- Required action -
A single number is the answer here: how many lines of the entries contain "beside"?

[Stored items]
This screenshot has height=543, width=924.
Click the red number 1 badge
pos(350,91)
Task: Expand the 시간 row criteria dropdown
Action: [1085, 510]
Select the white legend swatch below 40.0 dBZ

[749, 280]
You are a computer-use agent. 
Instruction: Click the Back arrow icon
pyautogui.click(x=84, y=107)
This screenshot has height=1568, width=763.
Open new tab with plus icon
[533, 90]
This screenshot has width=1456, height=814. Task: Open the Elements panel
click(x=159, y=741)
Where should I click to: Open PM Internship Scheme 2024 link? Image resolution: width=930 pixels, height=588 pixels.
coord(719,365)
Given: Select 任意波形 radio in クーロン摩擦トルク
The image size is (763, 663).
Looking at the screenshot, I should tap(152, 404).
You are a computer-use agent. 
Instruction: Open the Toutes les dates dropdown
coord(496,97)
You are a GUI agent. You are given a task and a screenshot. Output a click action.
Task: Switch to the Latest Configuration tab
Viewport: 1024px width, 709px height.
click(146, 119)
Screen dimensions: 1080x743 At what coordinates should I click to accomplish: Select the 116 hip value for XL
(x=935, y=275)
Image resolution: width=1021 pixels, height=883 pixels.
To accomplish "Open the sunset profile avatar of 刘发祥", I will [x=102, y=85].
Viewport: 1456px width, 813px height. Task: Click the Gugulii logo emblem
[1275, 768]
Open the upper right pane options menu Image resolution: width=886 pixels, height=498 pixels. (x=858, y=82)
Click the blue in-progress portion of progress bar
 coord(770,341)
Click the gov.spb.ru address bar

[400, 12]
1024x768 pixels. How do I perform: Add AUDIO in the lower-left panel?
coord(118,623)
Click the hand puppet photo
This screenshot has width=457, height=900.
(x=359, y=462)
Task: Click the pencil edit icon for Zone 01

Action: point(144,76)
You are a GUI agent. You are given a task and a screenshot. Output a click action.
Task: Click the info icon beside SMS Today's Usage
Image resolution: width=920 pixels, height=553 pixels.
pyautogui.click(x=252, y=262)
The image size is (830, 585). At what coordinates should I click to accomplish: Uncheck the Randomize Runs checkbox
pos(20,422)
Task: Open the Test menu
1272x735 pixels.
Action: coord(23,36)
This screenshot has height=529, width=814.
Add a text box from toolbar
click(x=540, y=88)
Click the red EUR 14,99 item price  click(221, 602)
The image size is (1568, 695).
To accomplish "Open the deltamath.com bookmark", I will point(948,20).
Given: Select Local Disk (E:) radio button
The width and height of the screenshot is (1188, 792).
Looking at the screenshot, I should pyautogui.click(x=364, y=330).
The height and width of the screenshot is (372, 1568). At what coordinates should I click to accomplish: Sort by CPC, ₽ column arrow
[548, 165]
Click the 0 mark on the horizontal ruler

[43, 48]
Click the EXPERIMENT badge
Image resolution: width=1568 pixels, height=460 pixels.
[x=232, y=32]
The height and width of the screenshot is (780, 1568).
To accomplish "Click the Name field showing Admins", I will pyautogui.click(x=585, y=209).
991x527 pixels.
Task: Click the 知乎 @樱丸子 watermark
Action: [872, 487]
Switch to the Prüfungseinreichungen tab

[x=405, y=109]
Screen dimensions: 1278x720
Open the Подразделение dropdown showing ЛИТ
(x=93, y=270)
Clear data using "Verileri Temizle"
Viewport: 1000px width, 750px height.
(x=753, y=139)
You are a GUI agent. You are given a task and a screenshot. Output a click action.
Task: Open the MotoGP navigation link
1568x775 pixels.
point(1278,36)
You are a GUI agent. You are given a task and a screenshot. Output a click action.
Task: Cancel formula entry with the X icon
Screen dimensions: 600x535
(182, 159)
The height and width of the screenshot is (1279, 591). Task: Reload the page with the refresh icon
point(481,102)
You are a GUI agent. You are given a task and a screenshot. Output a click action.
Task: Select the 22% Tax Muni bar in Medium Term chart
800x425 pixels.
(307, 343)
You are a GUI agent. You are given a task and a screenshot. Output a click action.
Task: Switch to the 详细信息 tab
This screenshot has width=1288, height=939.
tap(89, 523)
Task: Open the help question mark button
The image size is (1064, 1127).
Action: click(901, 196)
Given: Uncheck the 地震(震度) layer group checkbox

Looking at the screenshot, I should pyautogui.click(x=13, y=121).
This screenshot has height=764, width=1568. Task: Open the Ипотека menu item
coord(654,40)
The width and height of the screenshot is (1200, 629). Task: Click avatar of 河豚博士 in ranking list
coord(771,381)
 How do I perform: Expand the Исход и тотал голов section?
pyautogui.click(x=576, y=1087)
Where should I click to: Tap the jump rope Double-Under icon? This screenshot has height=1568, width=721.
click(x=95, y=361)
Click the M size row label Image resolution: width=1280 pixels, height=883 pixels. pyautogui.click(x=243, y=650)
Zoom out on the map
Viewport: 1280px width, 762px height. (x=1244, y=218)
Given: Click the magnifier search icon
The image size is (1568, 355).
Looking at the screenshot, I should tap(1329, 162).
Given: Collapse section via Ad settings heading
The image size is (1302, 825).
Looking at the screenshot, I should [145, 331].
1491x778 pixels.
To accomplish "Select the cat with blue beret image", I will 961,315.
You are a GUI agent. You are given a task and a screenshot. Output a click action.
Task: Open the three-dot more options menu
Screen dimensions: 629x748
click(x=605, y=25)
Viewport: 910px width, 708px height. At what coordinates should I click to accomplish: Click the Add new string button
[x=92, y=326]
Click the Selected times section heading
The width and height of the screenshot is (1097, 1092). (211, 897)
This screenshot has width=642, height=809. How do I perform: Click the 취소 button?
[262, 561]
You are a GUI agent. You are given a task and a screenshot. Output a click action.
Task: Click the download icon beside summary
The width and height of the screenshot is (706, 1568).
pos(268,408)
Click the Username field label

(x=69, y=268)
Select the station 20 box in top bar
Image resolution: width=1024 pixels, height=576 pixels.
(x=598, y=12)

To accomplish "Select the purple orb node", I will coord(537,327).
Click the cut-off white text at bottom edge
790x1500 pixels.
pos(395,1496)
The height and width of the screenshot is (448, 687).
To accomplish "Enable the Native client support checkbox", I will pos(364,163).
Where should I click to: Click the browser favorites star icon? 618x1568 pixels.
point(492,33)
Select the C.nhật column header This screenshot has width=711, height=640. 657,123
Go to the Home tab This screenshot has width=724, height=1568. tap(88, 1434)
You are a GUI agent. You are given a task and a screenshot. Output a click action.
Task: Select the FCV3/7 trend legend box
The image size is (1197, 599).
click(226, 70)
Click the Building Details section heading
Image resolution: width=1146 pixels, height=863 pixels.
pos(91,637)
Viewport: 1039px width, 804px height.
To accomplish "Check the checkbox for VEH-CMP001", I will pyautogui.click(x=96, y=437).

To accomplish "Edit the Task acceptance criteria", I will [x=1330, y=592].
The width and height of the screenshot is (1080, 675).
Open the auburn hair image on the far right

- Exercise result -
2